Electrical Engineering and Computer Sciences

COLLEGE OF ENGINEERING

UC Berkeley

   

2008 Research Summary

Properties of Maximum and Maximal VC-Classes

View Current Project Information

Benjamin I. P. Rubinstein, J. Hyam Rubinstein1 and Peter Bartlett

A compression scheme of size k for concept class C consists of a compression function that maps an n-sample consistent with C to a k-subsample and a reconstruction function that maps the subsample to a concept consistent with the original n-sample. Littlestone and Warmuth showed that having a compression scheme is sufficient for learnability [2]; whether this was necessary inspired their sample compressibility conjecture. This conjecture predicts that every concept class of finite VC-dimension d has a compression scheme of size d [2]. It has been known for some time that maximum classes (concept classes meeting Sauer's Lemma with equality) can be d-labeled compressed. Recently Kuzmin and Warmuth in [1] proposed the elegant Peeling scheme and conjectured that it is a d-unlabeled compression scheme for maximum classes. A correctness proof was conjectured, relying on a graph density upper bound and a minimum degree lower bound. In [3] we prove the density bounds (Conjecture 9.1 of [1]), while in [4-5] we disprove the conjectured degree bound (Conjectures 3.1 and 9.2). Compressing general VC classes is easily reduced to compressing maximal classes (where the addition of a single concept must increase dimension); one popular approach to d-compressing general concept classes is to embed maximal classes into maximum classes, with at most a small increase in VC-dim. We are interested in a proof of correctness for Peeling as it would imply a negative result about maximal in maximum embeddings.

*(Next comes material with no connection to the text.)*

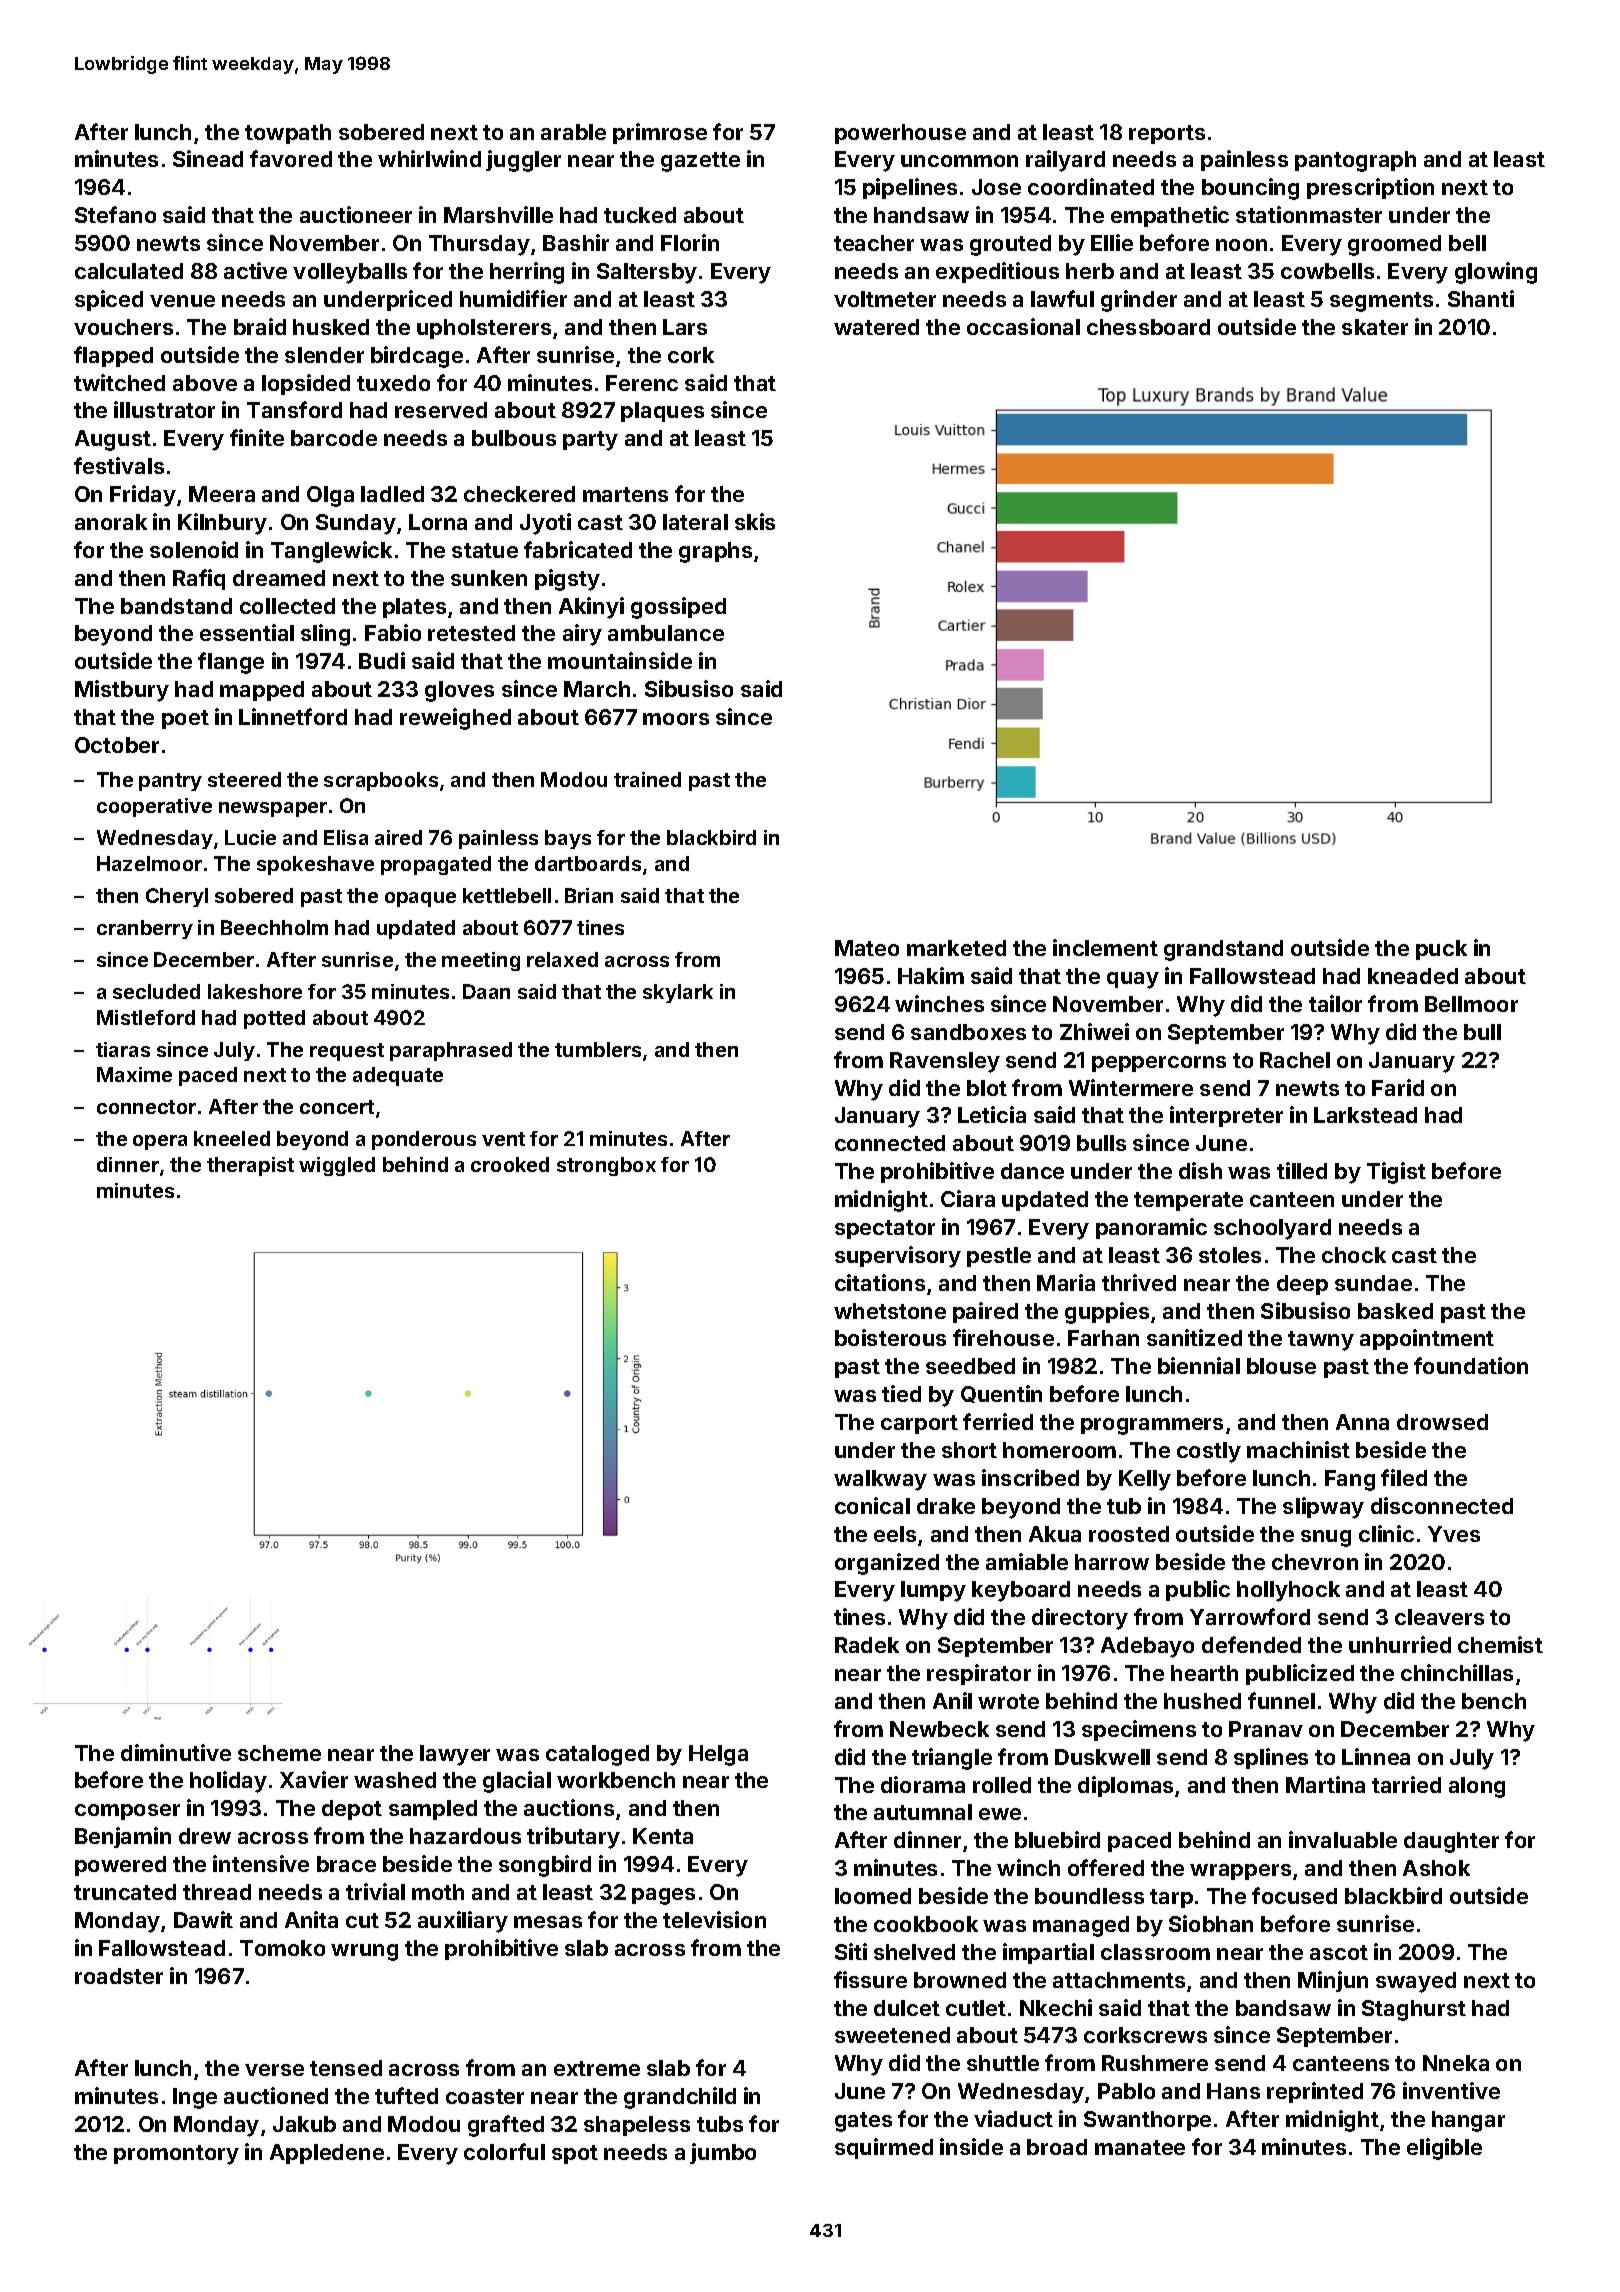  I want to click on cranberry, so click(145, 929).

In algebraic topology the natural generalization of a 1-dimensional simplicial complex (i.e., a graph) that is a tree, to d-dimensional complexes, is contractibility. In [4-5] we have generalized the characterization of VC-dimension 1 maximum classes as trees, by proving that VC-dimension d maximum classes are contractible cubical complexes. This structure is special to maximum classes and is not generally reflected by maximal classes. We are interested in finding further differences between maximum and maximal classes. In particular we are working on hyperplane arrangement characterizations of maximum classes and their relation to Peeling.

[1]
D. Kuzmin and M. K. Warmuth, "Unlabeled Compression Schemes for Maximum Classes," Journal of Machine Learning Research, Vol. 8, September 2007, pp. 2047-2081.
[2]
N. Littlestone and M. K. Warmuth, Relating Data Compression and Learnability, unpublished manuscript, 1986. http://www.cse.ucsc.edu/~manfred/pubs/lrnk-olivier.pdf.
[3]
B. I. P. Rubinstein, P. L. Bartlett, and J. H. Rubinstein, "Shifting, One-Inclusion Mistake Bounds and Tight Multiclass Expected Risk Bounds," Advances in Neural Information Processing Systems 19, 2007, pp. 1193-1200.
[4]
B. I. P. Rubinstein, P. L. Bartlett, and J. H. Rubinstein, Shifting: One-Inclusion Mistake Bounds and Sample Compression, UC Berkeley EECS Department, Technical Report No. UCB/EECS-2007-86, June 25, 2007.
[5]
B. I. P. Rubinstein, P. L. Bartlett, and J. H. Rubinstein, "Shifting: One-Inclusion Mistake Bounds and Sample Compression," Journal of Computer and System Sciences Special Issue on Learning Theory 2006, (invited paper) 2007 (to appear).

1Mathematics & Statistics, Univ. Melbourne, Australia